Performance tuning

One of CubiCal’s main features is high-speed gain calibration. However, its performance is highly depenedent on its input parameters. This is unfortunate, but unavoidable given variety of problems which CubiCal can solve.

A very simple performance consideration for multi-core architectures is the number of processes which CubiCal spawns. This is specified by –dist-ncpu from command line or in the [dist] section of a parset. If this number is greater than one, multiprocessing will be used and one process will dedicated to simulation/IO. Practially, the means that there is always one fewer process performing compute than is specified. This becomes important when tiling the problem, as ideally the number of chunks per tile will be divisible by the number of processes minus one.

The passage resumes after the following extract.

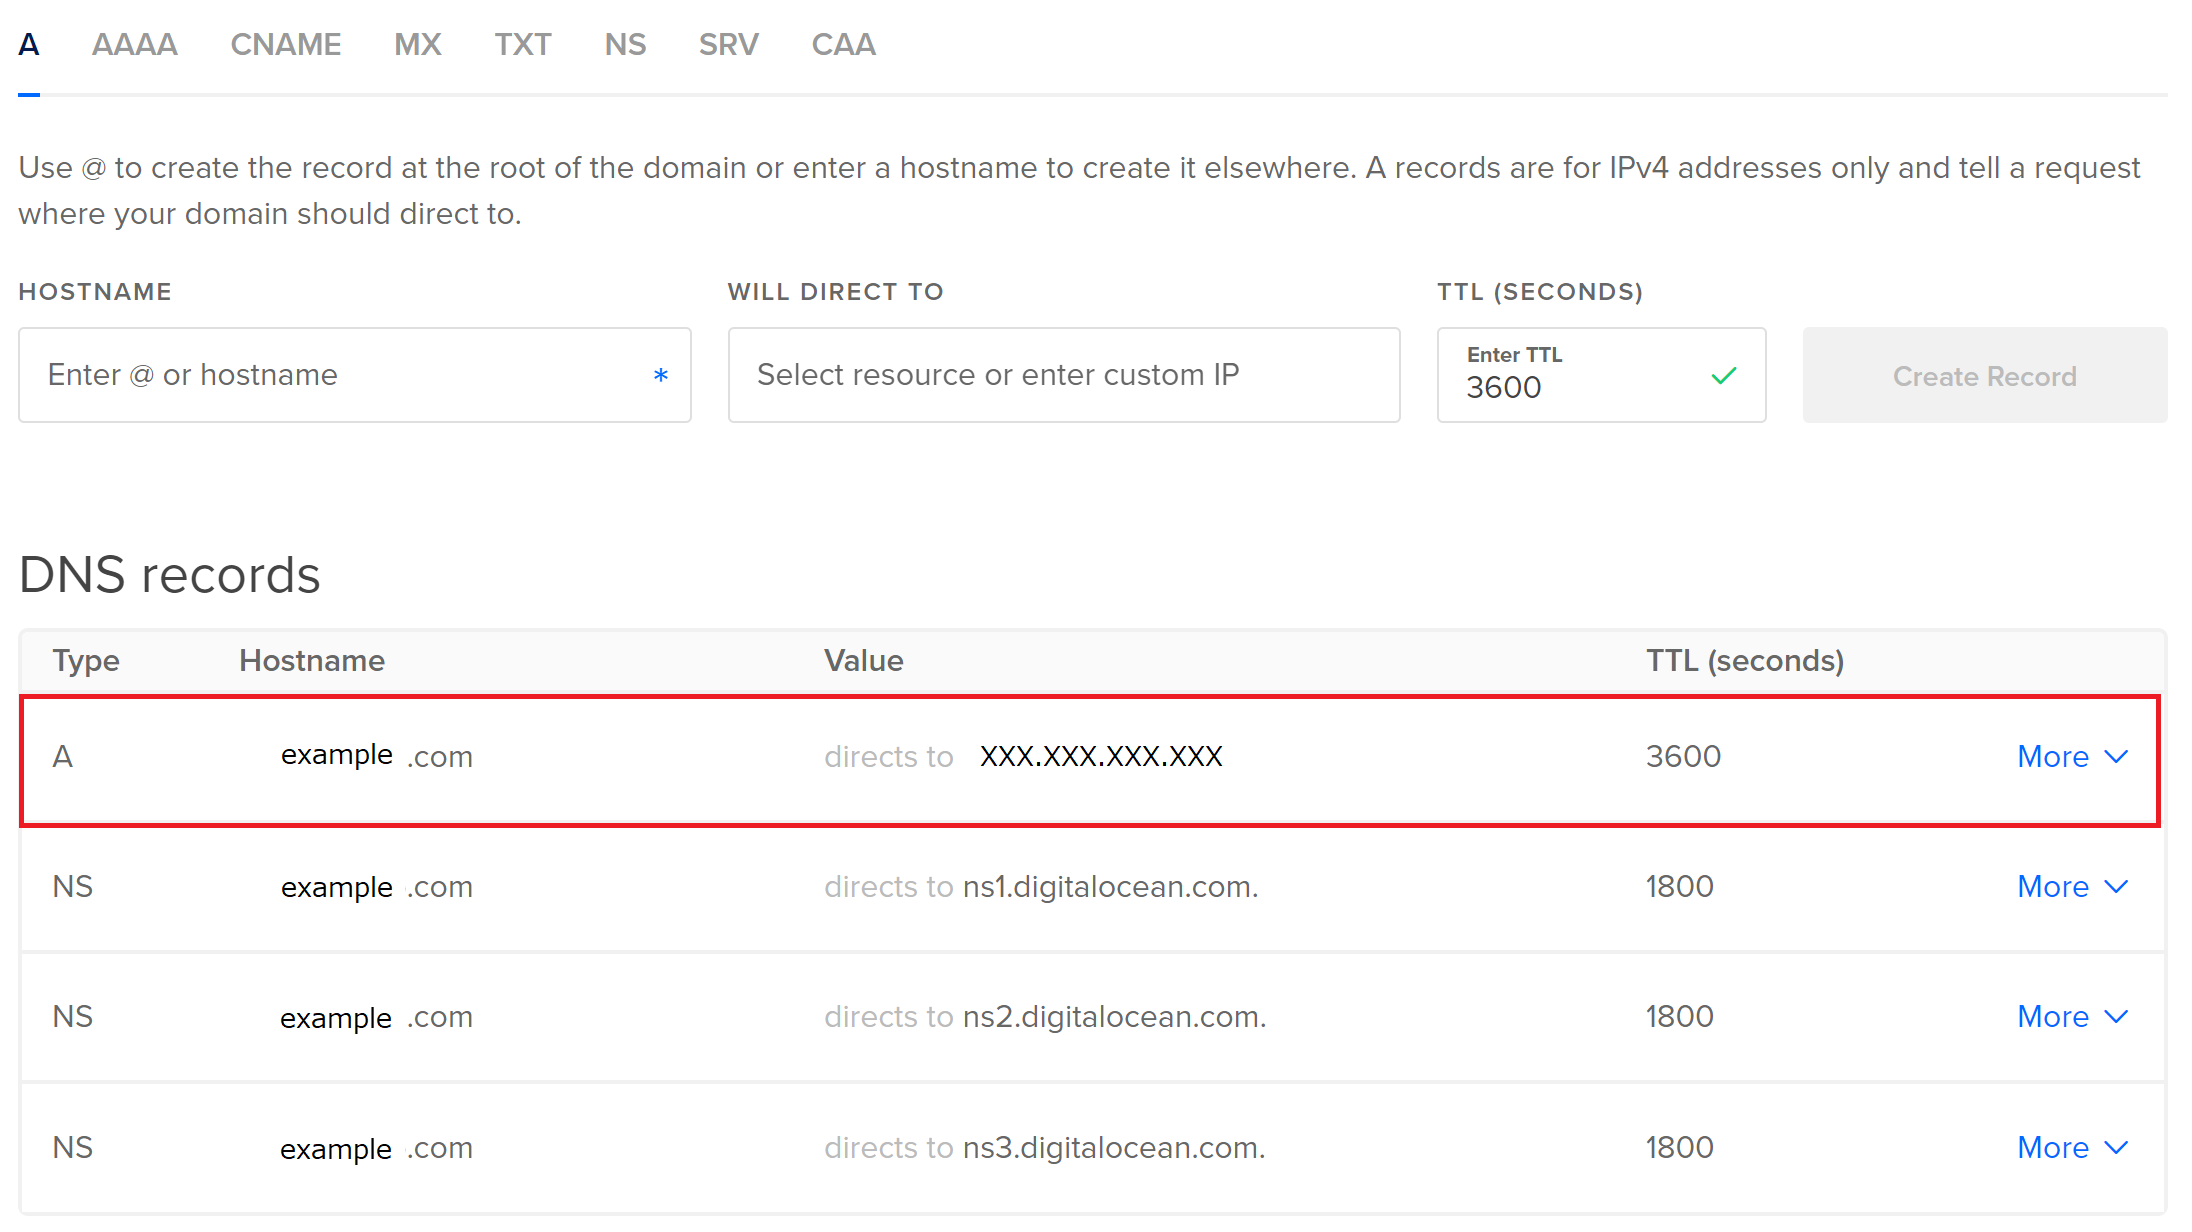Click the blue required asterisk in hostname
This screenshot has height=1232, width=2192.
(x=660, y=376)
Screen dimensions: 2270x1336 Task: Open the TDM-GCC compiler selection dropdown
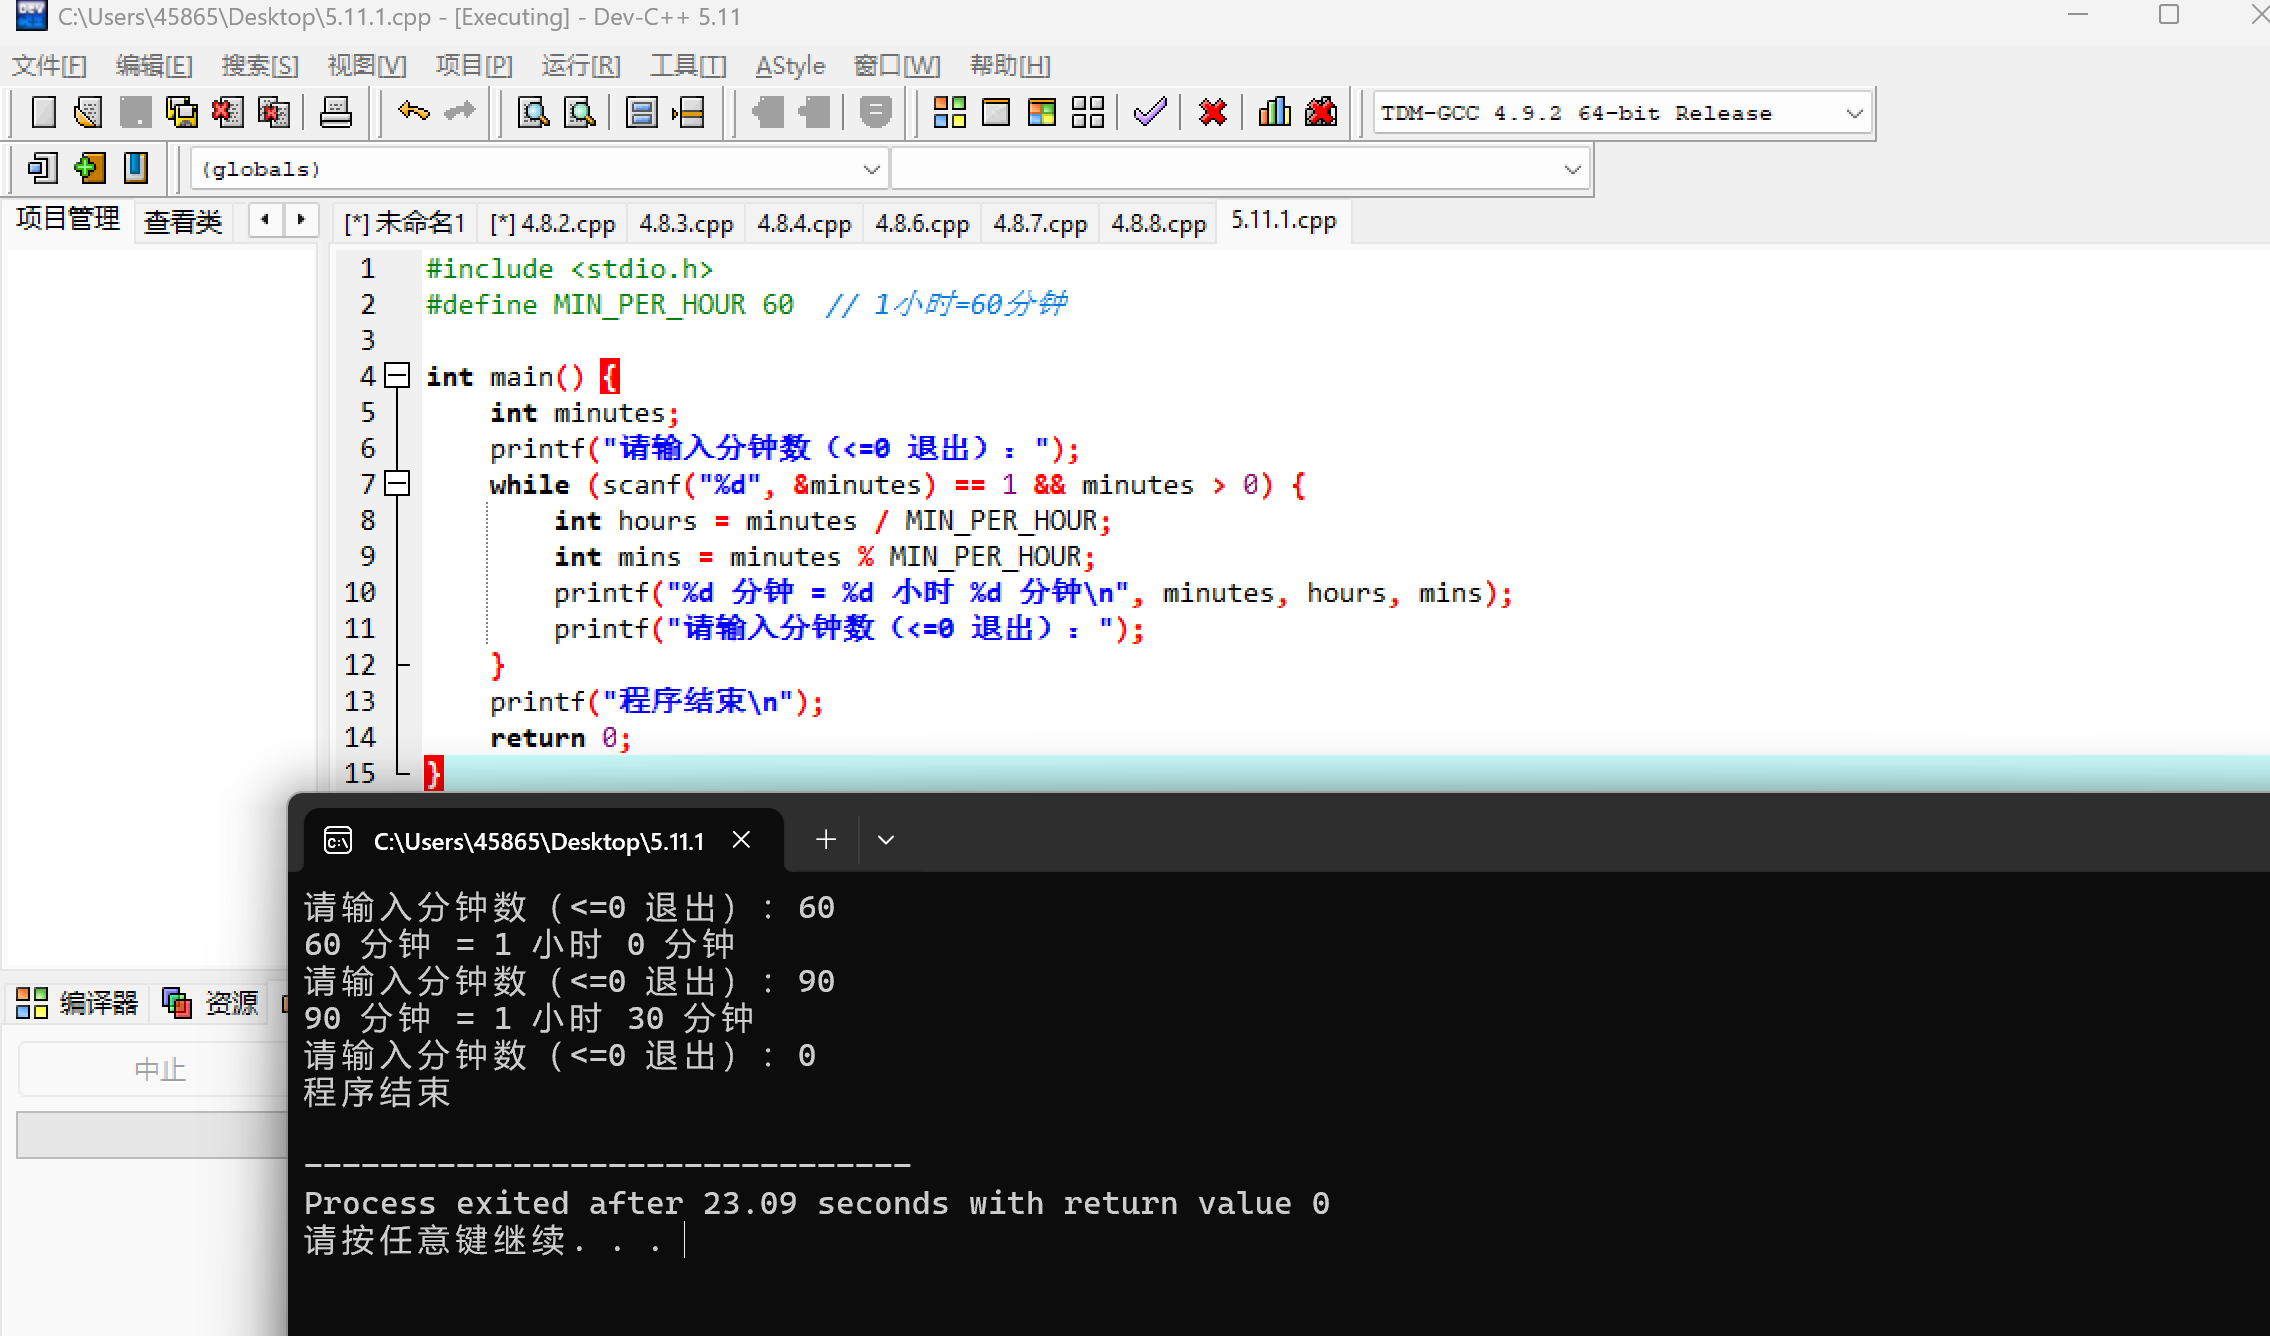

The second, and probably most crucial, step in making CubiCal as fast as possible is in the selection of time and frequency chunk sizes. If these chunks are too large, it will lead to a massive increase in cache-misses on the CPU. This will degrade performance quite substantially. There is no hard-and-fast rule for selecting the sizes, but users should be aware of the negative impact of setting them too large, as well as the wasted compute if they are too small. Due to the dependence of this problem on architecture, it may take users a while to get a feel for the optimal. Note that solution intervals can only be as large as a chunk; for large time/frequency solution intervals there is no alternative but to accept the decreased performance.